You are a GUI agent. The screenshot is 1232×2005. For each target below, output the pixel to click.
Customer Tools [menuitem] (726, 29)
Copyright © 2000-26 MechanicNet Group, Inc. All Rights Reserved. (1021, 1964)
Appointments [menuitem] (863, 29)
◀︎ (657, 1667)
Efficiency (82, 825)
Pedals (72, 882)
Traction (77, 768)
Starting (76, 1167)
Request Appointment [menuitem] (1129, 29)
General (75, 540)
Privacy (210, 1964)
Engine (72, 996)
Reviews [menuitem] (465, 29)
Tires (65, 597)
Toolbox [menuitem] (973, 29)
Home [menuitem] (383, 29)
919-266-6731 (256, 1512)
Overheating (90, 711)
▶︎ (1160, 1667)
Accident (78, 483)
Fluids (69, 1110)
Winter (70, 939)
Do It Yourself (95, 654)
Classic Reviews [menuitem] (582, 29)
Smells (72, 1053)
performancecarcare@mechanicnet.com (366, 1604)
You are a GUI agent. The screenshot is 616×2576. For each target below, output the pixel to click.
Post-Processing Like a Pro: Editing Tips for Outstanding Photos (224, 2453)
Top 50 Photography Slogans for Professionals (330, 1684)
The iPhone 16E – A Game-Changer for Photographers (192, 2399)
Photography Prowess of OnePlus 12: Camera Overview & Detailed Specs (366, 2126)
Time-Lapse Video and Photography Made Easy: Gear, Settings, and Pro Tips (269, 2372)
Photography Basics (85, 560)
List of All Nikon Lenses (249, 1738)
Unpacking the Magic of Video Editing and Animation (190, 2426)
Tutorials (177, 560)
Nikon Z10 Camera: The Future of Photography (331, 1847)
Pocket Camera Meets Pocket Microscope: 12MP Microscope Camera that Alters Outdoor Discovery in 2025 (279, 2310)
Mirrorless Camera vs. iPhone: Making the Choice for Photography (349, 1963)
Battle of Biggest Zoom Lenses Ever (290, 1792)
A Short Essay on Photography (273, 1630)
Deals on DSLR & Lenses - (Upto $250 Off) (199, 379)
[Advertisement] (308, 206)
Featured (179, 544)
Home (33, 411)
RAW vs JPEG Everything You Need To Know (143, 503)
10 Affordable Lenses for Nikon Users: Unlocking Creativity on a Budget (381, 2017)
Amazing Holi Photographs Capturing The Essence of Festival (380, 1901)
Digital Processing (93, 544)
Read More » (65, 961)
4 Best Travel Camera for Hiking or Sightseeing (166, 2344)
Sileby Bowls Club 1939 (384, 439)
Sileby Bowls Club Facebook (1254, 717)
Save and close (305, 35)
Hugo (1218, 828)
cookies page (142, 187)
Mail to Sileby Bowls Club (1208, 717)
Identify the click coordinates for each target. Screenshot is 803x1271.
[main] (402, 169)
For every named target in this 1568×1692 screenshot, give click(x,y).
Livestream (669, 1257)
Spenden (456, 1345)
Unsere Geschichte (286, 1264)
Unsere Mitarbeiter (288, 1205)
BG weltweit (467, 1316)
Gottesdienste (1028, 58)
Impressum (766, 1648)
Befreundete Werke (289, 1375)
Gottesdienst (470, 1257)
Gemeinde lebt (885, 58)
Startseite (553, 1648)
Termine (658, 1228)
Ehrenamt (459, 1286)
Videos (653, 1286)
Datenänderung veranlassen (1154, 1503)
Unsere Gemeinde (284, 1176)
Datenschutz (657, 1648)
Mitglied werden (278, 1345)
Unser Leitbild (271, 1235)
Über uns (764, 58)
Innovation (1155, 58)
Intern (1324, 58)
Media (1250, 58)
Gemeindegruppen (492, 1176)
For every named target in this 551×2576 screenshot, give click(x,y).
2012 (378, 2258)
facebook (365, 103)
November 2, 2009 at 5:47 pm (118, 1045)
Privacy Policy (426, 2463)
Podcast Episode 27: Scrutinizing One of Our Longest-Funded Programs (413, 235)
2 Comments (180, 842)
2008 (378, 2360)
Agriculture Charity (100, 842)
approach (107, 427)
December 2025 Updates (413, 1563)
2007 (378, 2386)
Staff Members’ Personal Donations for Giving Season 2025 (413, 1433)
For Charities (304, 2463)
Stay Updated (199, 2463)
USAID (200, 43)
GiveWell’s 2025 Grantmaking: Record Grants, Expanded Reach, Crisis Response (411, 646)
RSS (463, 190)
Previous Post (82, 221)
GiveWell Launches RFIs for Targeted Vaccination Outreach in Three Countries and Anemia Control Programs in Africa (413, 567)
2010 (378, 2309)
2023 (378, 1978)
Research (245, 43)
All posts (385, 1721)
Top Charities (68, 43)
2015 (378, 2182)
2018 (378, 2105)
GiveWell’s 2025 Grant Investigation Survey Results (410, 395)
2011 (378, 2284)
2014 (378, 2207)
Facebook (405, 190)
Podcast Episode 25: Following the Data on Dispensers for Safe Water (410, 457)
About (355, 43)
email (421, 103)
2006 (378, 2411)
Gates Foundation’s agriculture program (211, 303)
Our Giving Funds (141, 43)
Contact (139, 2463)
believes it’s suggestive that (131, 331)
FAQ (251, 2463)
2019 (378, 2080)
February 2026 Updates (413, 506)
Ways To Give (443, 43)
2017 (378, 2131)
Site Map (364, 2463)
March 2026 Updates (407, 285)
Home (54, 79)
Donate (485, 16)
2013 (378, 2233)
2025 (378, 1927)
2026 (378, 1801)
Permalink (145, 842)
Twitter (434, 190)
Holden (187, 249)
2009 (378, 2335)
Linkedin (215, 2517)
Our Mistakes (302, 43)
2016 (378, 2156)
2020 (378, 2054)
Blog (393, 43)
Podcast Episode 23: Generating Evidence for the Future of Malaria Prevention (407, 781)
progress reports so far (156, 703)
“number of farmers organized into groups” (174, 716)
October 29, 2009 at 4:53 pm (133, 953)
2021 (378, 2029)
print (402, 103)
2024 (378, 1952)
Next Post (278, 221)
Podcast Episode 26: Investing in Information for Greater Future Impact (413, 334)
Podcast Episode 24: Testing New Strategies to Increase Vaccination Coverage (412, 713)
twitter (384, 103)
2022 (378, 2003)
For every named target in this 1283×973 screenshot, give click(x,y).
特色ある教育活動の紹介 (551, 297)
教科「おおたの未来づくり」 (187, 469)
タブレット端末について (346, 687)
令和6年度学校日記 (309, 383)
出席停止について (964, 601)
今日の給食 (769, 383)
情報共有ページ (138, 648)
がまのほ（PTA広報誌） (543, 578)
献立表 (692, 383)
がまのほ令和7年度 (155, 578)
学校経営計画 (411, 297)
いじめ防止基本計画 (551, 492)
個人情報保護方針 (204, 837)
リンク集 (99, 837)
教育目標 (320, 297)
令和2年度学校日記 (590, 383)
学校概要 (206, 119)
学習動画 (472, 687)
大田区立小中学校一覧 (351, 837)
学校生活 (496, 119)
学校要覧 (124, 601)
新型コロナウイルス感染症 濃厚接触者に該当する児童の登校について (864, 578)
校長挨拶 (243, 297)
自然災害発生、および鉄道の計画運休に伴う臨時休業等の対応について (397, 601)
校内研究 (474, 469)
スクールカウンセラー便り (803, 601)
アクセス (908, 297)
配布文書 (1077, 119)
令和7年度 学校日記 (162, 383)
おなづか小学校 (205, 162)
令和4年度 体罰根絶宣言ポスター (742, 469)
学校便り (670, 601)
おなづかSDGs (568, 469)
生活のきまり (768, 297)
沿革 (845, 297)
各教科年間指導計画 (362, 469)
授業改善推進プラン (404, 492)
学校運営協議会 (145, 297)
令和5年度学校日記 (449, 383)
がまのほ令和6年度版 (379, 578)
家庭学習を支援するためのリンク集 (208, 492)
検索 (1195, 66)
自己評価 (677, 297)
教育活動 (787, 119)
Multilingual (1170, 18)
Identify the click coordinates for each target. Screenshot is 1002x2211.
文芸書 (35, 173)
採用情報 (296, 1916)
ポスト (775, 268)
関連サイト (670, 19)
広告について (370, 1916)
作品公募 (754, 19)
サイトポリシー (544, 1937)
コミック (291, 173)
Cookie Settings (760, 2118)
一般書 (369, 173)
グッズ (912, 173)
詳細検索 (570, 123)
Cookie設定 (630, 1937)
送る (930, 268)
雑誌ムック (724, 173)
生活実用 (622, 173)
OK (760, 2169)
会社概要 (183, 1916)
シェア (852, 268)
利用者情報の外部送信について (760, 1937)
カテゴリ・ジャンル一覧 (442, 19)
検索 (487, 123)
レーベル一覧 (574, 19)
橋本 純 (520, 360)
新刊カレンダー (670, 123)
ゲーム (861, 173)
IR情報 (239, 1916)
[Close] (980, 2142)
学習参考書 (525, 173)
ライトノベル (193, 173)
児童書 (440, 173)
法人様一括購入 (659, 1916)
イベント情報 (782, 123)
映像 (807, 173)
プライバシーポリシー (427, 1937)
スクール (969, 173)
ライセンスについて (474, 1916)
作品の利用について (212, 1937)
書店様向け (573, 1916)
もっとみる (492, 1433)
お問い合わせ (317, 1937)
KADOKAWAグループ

EXERCISE GOAL: Put the data into a Markdown table with the columns Row and Entry, numbering each line and skipping any blank ones. Begin at the line that has "2025 (378, 1927)" and stop after the line that has "いじめ防止基本計画 (551, 492)".

EXERCISE SOLUTION:
| Row | Entry |
|---|---|
| 1 | 2025 (378, 1927) |
| 2 | 2026 (378, 1801) |
| 3 | Permalink (145, 842) |
| 4 | Twitter (434, 190) |
| 5 | Holden (187, 249) |
| 6 | 2009 (378, 2335) |
| 7 | Linkedin (215, 2517) |
| 8 | Our Mistakes (302, 43) |
| 9 | 2016 (378, 2156) |
| 10 | 2020 (378, 2054) |
| 11 | Blog (393, 43) |
| 12 | Podcast Episode 23: Generating Evidence for the Future of Malaria Prevention (407, 781) |
| 13 | progress reports so far (156, 703) |
| 14 | “number of farmers organized into groups” (174, 716) |
| 15 | October 29, 2009 at 4:53 pm (133, 953) |
| 16 | 2021 (378, 2029) |
| 17 | print (402, 103) |
| 18 | 2024 (378, 1952) |
| 19 | Next Post (278, 221) |
| 20 | Podcast Episode 26: Investing in Information for Greater Future Impact (413, 334) |
| 21 | Podcast Episode 24: Testing New Strategies to Increase Vaccination Coverage (412, 713) |
| 22 | twitter (384, 103) |
| 23 | 2022 (378, 2003) |
| 24 | For every named target in this 1283×973 screenshot, give click(x,y). |
| 25 | 特色ある教育活動の紹介 (551, 297) |
| 26 | 教科「おおたの未来づくり」 (187, 469) |
| 27 | タブレット端末について (346, 687) |
| 28 | 令和6年度学校日記 (309, 383) |
| 29 | 出席停止について (964, 601) |
| 30 | 今日の給食 (769, 383) |
| 31 | 情報共有ページ (138, 648) |
| 32 | がまのほ（PTA広報誌） (543, 578) |
| 33 | 献立表 (692, 383) |
| 34 | がまのほ令和7年度 (155, 578) |
| 35 | 学校経営計画 (411, 297) |
| 36 | いじめ防止基本計画 (551, 492) |